Política

Conselheiro quer reprovação das contas do ex-prefeito Valmizinho

Dentre as irregularidades de sua gestão de 2015 está os débitos com a Eletrobras e a Agespisa que juntas somam R$ 1.007.765,58.
VITOR FERNANDES
13/09/2017 18h31 - atualizado

O Conselheiro do Tribunal de Contas do Piauí (TCE-PI), Delano Câmara, decidiu no dia 15 de agosto deste ano pela emissão de parecer prévio recomendando a reprovação das contas de 2015 do ex-prefeito de Cristino Castro, Valmir Martins Falcão Filho, conhecido como Valmizinho.

A decisão se baseou nas seguintes irregularidades de gestão:

Irregularidade em procedimentos licitatórios: Serviço na contratação de atração artística –R$ 60.000,00;

Fragmentação de despesas: Assessoria Jurídica – R$ 121.400,00;

Débitos com a Eletrobrás e Agespisa;

Contratos de despesas com assessoria contábil e jurídica mediante processo de inexigibilidade;

Pagamento de encargos sociais decorrentes de juros da dívida pública com o INSS;

Não comprovação do cumprimento das Leis de Transparências;

Pagamento de salários em valores superiores ao subsídio dos agentes políticos.

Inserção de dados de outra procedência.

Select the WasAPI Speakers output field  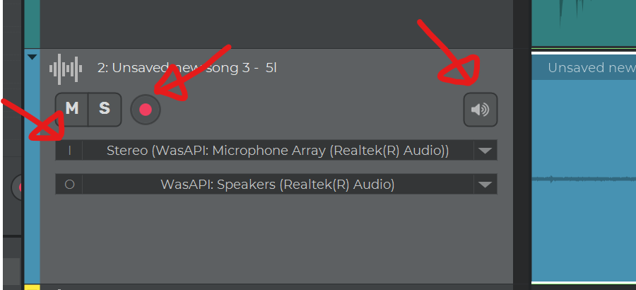(x=278, y=185)
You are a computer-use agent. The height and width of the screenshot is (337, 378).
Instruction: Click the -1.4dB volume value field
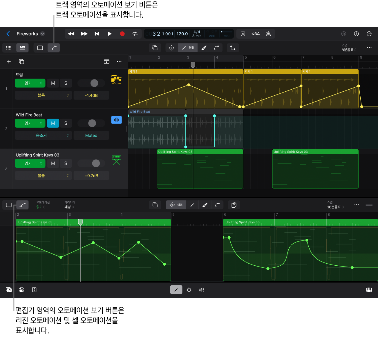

Sobre os débitos com a empresas de água e energia, os técnicos do Tribunal de Contas constataram a existência de débito da Prefeitura junto à Eletrobrás, no montante de R$ 545.234,58 (quinhentos e quarenta e cinco mil, duzentos e trinta e quatro reais e cinquenta e oito centavos) e junto à Agespisa no montante de R$ 462.531,00 (quatro centos e sessenta e dois mil, quinhentos e trinta e um reais).

Sobre esse caso, o gestor não se manifestou.  Ocorre que o ex-prefeito Valmizinho não comprovou o efetivo pagamento ou parcelamento dos débitos vencidos e dos encargos decorrentes da dívida, devendo estes, ressalte-se, ser arcados pessoalmente pelo agente responsável.

O TCE-PI confirmou posicionamento do Ministério Público de Contas votando pela emissão de parecer prévio indicando a irregularidade na gestão de Valmir Filho.